RFR 8167065 - Adding support for double precision shifting for x86

Tue Oct 11 18:28:44 UTC 2016

Thank you for explaining the situation.

Okay, add range check methods then. There are examples in the file. Their code should be optimized out when inlined by JIT because as you said the range is limited by mag.length. I don't think you 
need to check for NULL - it is checked outside intrinsic method.

Do you have normal benchmark which will show benefit of BigInteger.shift* intrinsics ?

Thanks,
Vladimir

On 10/11/16 11:19 AM, Lupusoru, Razvan A wrote:
> Vladimir,
>
> Thanks for taking a look! I was debating whether to include range checks since we know based on implementation that the arrays will not be null or out of range. However, I will definitely add them if we agree on the intrinsification.
>
> I do not have performance numbers on using pattern matching for BigInteger shifts. The reason is that current pattern matching implementation I provided relies on knowing constant information in order to confirm that the sum of the two shift counts is 32 (integer case). For BigInteger shifts, the shift count is not a constant, but an invariant (since it is an argument passed in). Being an invariant by itself is not a problem as long as we can walk the graph and determine that the two shifts have sum of 32. That said, I actually did not know how to implement such a solution since detecting the sum via the IR did not look obvious. And currently the value ranges don't seem to provide an easy way to get value range of an expression (like a sum expression).
>
> Thus I decided that in order to take advantage of the benefit of double precision shifting, intrinsification would be best. It also gets around a register allocation issue that I saw in BigInteger.shiftRight where the shiftCount invariants are placed in XMM registers and then loaded in GPRs in the loop.
>
> Thanks again for the quick look at my patch. Let me know if you have any other questions or concerns. I can also provide code snippets of what code used to look like before and it looks like now.
>
> --Razvan
>
> -----Original Message-----
> From: Vladimir Kozlov [mailto:vladimir.kozlov at oracle.com]
> Sent: Tuesday, October 11, 2016 10:55 AM
> To: Lupusoru, Razvan A <razvan.a.lupusoru at intel.com>; hotspot-compiler-dev at openjdk.java.net
> Cc: Viswanathan, Sandhya <sandhya.viswanathan at intel.com>
> Subject: Re: RFR 8167065 - Adding support for double precision shifting for x86
>
> On 10/11/16 10:51 AM, Vladimir Kozlov wrote:
>> Hi Razvan,
>>
>> The biggest issue with this change is missing range checks for
>> accessed arrays (they are generated by JIT with normal compilation).
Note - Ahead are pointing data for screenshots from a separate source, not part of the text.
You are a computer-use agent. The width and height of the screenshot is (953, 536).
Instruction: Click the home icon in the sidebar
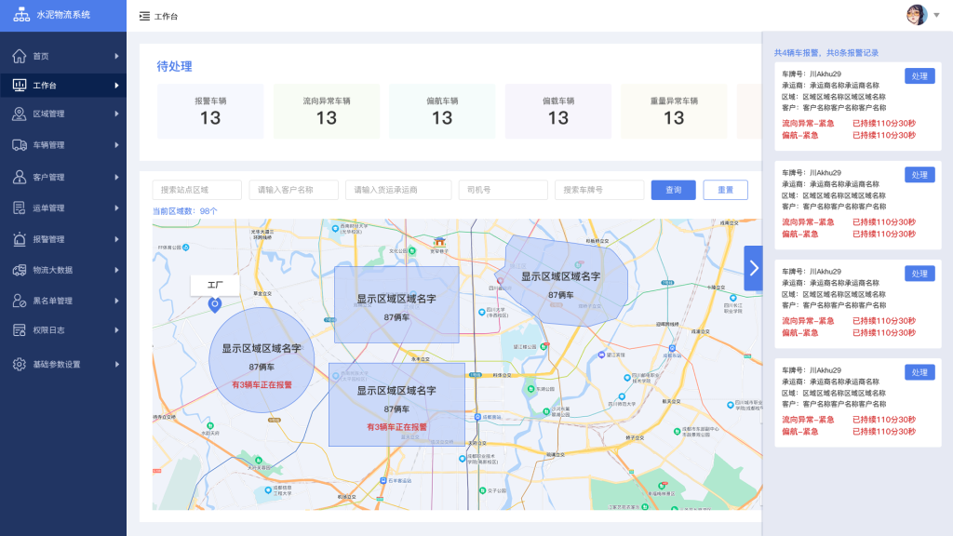click(20, 56)
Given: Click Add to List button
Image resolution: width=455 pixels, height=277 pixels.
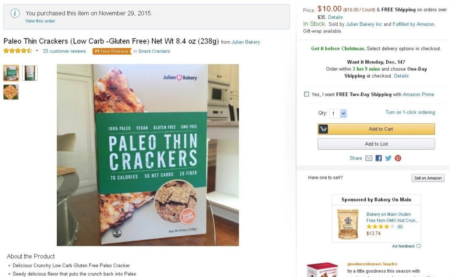Looking at the screenshot, I should click(376, 144).
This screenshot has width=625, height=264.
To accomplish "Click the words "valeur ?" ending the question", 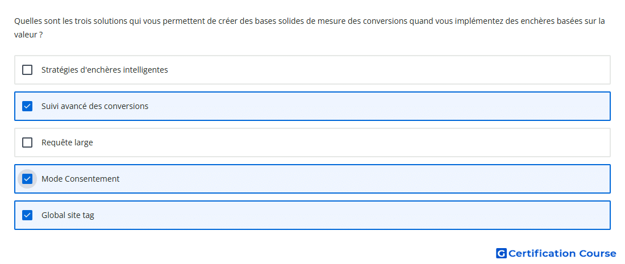I will (x=28, y=35).
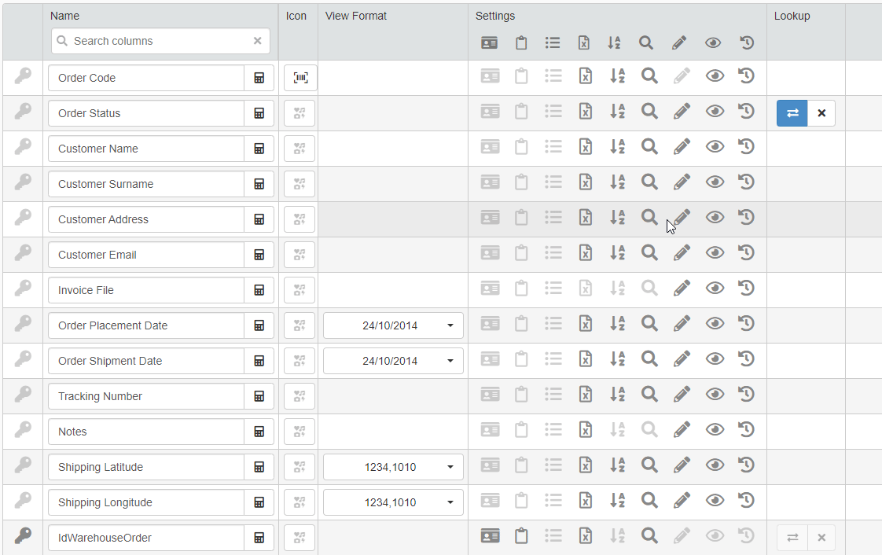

Usually we add additional java method to do that when we intrinsify array accesses.
>> And I don't think we should intrinsify these small loops. When
>> performance improvement you will get for  BigInteger.shiftLeft and BigInteger.shiftRight if you only Pattern match their body code (mag[j++] << nBits | mag[j] >>> nBits2)?
>
> I mean "What performance improvement".
>
>>
>> Thanks,
>> Vladimir
>>
>> On 10/11/16 9:43 AM, Lupusoru, Razvan A wrote:
>>> Hello,
>>>
>>> I would like to propose some work that I have been recently looking
>>> into - which is use of double precision shifting on x86_64. Double
>>> precision shift is an operation which shifts but instead of bringing in zeros or ones, it brings in bits from another source. This is a powerful operation because it allows making some patterns more concise and enables speed up of code which uses masks to create same semantics.
>>>
>>> So I would like to propose a patch which adds support for double precision shifting in two ways:
>>>
>>> 1) Pattern matching is done to catch pattern A << C | B >>> D and A
>>> << C + B >>> D (where C + D is 32 and 64 for integers and longs
>>> respectively)
>>>
>>> 2) BigInteger methods shiftRight and shiftLeft are intrinsified and made to use double precision shifting.
>>>
>>> In order to confirm performance gains, small micros were created
>>> which test the above operations in tight loops. The tests were done on a Skylake i7-6700k. The following performance improvements were seen by me:
>>>
>>> - Intrinsification of BigInteger.shiftLeft: 15%
>>>
>>> - Intrinsification of BigInteger.shiftRight: 25%
>>>
>>> - Pattern replacement of pattern above with integers: 7.5%
>>>
>>> - Pattern replacement of patterns above with longs: 2%
>>>
>>> The bug is filed here:
>>> https://bugs.openjdk.java.net/browse/JDK-8167065
>>>
>>> The webrev for hotspot is available here:
>>> http://cr.openjdk.java.net/~mcberg/8167065/hotspot/webrev.02/
>>>
>>> The webrev for jdk (minor changes to allow intrinsification) is here:
>>> http://cr.openjdk.java.net/~mcberg/8167065/jdk/webrev.01/
>>>
>>> Thanks so much for your consideration!
>>>
>>> --Razvan
>>>